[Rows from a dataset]
◆ ◆ ◆ ◆ ◆ ◆ ◆

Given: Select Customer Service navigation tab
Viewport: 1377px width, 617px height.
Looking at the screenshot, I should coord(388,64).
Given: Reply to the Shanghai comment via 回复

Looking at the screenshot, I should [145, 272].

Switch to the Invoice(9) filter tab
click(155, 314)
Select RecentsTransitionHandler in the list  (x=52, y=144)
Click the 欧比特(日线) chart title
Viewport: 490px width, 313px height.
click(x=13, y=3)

◆ ◆ ◆ ◆ ◆ ◆ ◆

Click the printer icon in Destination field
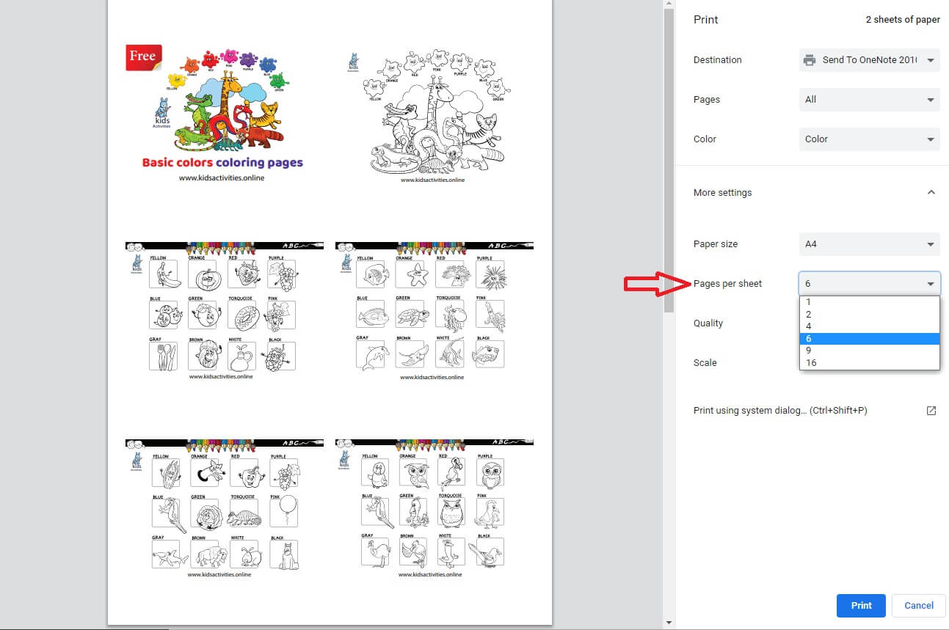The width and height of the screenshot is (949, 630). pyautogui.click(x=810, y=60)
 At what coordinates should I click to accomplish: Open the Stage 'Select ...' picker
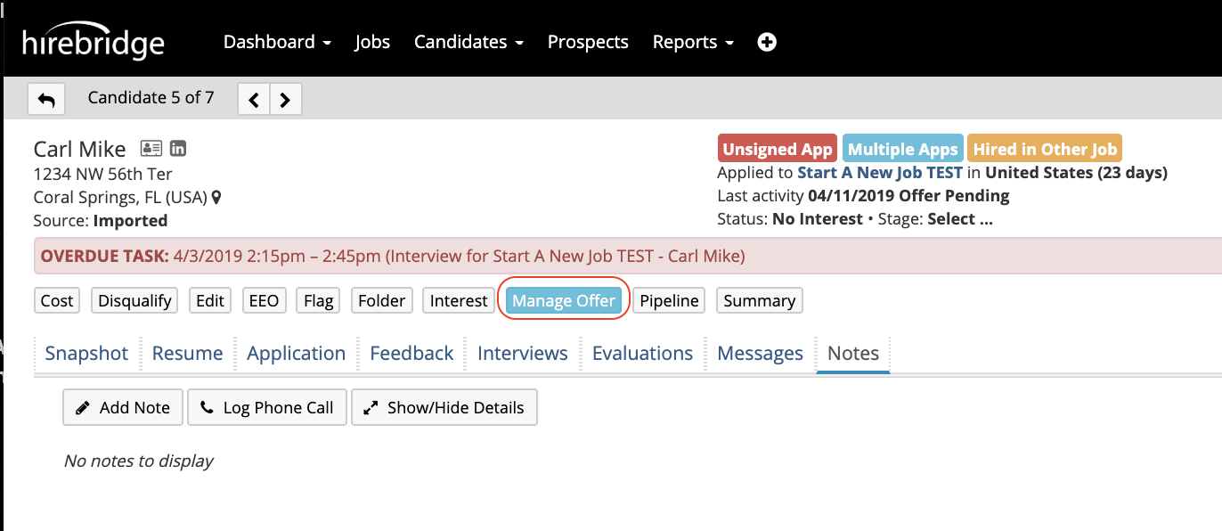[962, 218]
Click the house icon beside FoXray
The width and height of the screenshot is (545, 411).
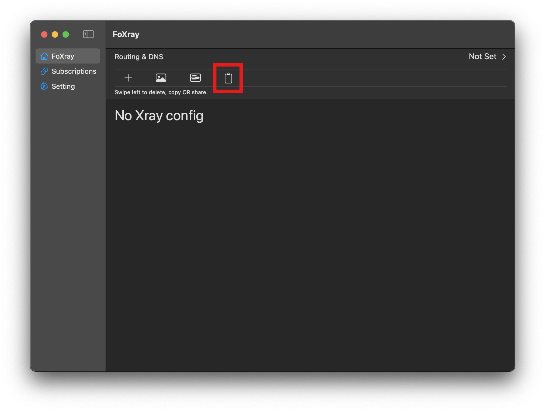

◆ ◆ ◆ ◆ ◆ ◆ ◆

• WHAT TO DO
Give the entries from the line with "Given: Select Customer Service navigation tab" to the line with "click(x=13, y=3)" as a JSON list of strings, one string per line, leaving out blank lines.

• WRITTEN SOLUTION
[
  "Given: Select Customer Service navigation tab",
  "Viewport: 1377px width, 617px height.",
  "Looking at the screenshot, I should coord(388,64).",
  "Given: Reply to the Shanghai comment via 回复",
  "Looking at the screenshot, I should [145, 272].",
  "Switch to the Invoice(9) filter tab",
  "click(155, 314)",
  "Select RecentsTransitionHandler in the list  (x=52, y=144)",
  "Click the 欧比特(日线) chart title",
  "Viewport: 490px width, 313px height.",
  "click(x=13, y=3)"
]